Ein interdisziplinäres Buchprojekt
Camels in Asia and North Africa zeichnet sich durch seine internationale und interdisziplinäre Ausrichtung aus und soll den Wissensaustausch zwischen Natur- und Humanwissenschaften und einer breiteren Öffentlichkeit fördern, indem es die neuesten lebens- und kulturwissenschaftlichen Erkenntnisse rund um das Kamel zusammenführt.
Das Kamel wird so zu einem boundary object, an das unterschiedliche Wissenschaftsdisziplinen andocken können.
Die Diskussionen der Altweltkamele (Dromedar, Baktrisches Kamel und Wildkamel) umfassen die Themen Herkunft und Domestizierung, Zucht, Haltung und Handel, sowie deren Bedeutung in soziokultureller und ökonomischer Hinsicht, in Musik, Volks- und Veterinärmedizin, und die Erhaltung der letzten Wildkamel-Populationen.
Das Buch enthält somit einen sonst kaum geführten Dialog zwischen Genetik, Veterinärmedizin, Zoologie, Archäologie, Sozialanthropologie, Arabistik, und Wild- und Nutztierkunde.
Lange Forschungstradition an der ÖAW
Dass das Buch vom Verlag der Österreichischen Akademie der Wissenschaften (ÖAW) publiziert wird, ist sicherlich kein Zufall, wie Eva-Maria Knoll erklärt: Die Forschung zu Regionen, in denen der Mensch ohne Kamel kaum überlebensfähig ist, hat an der ÖAW eine lange Tradition.
Bereits vor mehr als 150 Jahren veröffentlichte der erste Präsident der damaligen Kaiserlichen Akademie der Wissenschaften, Joseph Freiherr von Hammer-Purgstall, ein Buch mit dem Titel Das Kamel, das arabische Quellen zur Zucht, Haltung und zum Handel von Kamelen behandelt.

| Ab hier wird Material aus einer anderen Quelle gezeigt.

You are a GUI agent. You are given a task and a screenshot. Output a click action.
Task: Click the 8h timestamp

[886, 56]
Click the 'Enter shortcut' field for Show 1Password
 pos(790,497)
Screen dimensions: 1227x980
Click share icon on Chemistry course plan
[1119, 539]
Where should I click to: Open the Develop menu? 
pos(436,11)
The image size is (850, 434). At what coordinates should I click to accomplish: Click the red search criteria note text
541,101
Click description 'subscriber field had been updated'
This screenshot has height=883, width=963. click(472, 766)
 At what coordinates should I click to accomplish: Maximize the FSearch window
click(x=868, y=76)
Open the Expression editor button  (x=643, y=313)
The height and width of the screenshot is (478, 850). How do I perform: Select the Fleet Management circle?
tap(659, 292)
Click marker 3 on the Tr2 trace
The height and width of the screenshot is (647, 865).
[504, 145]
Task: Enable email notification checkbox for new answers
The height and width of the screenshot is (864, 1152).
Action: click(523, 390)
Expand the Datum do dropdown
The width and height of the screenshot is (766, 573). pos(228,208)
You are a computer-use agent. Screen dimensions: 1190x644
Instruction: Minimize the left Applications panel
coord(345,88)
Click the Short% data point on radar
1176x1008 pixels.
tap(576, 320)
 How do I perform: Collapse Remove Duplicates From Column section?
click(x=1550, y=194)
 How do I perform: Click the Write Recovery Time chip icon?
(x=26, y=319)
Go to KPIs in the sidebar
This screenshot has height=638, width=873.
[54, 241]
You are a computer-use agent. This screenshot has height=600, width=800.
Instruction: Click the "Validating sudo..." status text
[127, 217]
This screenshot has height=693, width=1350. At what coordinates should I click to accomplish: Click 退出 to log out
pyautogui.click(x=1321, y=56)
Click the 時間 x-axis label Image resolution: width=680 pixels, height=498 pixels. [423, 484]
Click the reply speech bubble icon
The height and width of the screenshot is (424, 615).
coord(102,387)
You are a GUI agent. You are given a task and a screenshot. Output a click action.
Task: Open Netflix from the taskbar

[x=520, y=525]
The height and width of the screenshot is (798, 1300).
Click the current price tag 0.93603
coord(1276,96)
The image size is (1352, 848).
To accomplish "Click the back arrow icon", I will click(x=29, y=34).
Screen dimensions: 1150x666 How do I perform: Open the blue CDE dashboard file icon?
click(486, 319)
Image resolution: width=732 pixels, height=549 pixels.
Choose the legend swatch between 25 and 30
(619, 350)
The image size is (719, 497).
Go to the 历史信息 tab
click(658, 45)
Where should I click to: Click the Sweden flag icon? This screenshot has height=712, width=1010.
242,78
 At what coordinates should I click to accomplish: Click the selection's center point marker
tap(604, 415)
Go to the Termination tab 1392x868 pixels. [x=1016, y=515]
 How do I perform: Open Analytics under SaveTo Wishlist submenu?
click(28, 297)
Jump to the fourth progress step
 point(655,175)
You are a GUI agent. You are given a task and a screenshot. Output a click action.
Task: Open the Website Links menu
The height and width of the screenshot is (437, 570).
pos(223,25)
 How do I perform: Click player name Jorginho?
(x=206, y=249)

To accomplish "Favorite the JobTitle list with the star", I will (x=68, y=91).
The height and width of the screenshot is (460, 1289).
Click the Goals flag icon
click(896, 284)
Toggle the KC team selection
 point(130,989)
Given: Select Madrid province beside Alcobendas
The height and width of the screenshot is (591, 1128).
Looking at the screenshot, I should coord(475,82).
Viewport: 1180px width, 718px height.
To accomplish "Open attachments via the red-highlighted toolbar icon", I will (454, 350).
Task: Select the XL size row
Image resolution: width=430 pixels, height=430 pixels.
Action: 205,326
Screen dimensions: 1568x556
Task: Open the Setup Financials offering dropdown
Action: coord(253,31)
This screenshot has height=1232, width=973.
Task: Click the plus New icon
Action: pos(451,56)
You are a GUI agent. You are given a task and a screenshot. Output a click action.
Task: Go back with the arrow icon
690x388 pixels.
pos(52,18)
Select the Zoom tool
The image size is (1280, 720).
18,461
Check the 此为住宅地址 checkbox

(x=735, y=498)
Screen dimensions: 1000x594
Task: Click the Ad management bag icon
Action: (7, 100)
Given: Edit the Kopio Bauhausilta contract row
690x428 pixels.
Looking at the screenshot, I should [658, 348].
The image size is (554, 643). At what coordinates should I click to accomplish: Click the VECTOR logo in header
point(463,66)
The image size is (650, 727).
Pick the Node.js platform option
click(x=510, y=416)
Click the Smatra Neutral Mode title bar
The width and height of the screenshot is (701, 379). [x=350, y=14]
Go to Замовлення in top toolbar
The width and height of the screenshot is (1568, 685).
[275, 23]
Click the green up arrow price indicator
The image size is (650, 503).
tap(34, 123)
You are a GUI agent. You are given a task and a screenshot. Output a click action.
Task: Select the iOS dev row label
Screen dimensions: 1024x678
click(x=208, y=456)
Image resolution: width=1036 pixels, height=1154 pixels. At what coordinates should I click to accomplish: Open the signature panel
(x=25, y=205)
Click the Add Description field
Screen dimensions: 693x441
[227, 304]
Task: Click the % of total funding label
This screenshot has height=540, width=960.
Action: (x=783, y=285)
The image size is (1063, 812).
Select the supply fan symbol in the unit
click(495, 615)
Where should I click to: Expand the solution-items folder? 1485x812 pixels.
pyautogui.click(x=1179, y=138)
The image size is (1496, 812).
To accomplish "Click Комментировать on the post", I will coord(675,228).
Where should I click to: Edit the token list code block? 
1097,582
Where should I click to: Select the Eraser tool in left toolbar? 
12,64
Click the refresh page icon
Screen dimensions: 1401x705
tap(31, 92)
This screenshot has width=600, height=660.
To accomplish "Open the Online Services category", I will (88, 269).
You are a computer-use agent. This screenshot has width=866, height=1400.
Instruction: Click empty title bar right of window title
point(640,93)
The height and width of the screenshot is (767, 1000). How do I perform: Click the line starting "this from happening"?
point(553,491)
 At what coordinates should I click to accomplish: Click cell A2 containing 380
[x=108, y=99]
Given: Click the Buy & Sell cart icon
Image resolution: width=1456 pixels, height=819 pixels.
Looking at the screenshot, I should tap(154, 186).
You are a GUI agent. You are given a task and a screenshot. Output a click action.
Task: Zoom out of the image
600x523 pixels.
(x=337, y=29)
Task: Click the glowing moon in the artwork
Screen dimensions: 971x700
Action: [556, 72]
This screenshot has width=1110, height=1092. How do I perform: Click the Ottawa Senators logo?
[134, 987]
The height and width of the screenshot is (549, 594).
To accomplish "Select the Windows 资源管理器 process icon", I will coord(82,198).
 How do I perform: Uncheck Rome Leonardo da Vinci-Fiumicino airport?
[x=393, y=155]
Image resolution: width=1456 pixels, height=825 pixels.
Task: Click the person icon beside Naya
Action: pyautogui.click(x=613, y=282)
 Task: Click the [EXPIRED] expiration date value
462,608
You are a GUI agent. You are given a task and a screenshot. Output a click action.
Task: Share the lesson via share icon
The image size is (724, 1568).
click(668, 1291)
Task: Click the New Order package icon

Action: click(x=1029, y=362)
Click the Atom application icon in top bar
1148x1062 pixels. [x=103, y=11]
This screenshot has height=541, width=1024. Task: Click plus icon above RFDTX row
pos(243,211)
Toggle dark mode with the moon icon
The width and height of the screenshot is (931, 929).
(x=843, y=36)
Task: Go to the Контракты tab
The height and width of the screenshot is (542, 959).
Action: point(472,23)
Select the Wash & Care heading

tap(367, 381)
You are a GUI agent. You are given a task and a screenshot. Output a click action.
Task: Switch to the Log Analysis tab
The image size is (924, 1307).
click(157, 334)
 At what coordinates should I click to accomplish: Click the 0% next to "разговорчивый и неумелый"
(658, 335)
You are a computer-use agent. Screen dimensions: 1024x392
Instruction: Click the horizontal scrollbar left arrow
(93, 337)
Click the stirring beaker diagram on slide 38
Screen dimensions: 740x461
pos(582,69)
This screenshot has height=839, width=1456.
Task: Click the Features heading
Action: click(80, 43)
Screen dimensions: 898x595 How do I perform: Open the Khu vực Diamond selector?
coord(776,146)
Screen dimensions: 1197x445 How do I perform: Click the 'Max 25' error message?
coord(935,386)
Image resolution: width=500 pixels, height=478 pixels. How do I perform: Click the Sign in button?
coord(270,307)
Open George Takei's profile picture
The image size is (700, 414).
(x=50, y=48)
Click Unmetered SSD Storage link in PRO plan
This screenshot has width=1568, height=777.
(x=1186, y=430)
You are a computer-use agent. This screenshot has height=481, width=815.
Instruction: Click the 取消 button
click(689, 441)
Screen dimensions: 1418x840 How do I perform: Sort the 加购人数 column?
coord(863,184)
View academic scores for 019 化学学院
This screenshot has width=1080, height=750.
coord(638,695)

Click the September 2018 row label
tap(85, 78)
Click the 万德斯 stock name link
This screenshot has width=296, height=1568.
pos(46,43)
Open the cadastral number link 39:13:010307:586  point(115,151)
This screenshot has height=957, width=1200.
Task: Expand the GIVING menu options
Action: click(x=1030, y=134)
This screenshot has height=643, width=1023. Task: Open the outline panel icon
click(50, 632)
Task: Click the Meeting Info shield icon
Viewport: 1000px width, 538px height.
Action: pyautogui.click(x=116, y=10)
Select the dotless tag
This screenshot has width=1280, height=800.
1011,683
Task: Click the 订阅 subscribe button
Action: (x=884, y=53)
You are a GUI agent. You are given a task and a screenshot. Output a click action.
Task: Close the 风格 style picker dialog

Hammer-Purgstall erkannte bereits damals den besonderen Wert interdisziplinärer Kooperationen und ermöglichte durch die Aufarbeitung der reichhaltigen arabischen Literatur, dass auch Naturforscher und Reisende seiner Zeit das Wissen des Orients trotz mangelnder Sprachkenntnisse nutzen konnten.
Für Hammer-Purgstall sollte sein Werk, wie er in der Einleitung schrieb, ein bisher noch nicht dagewesenes Beispiel aufstellen, wie durch die Wörterkunde und Philologie die Naturgeschichte und Physiologie gefördert werden können.
Im Anschluss an die in englischer Sprache abgehaltene Buchpräsentation und Podiumsdiskussion laden die Veranstalterinnen zu einer Verkostung von Kamelmilch und Kamelmilchprodukten wie etwa Kamelmilchschokolade ein.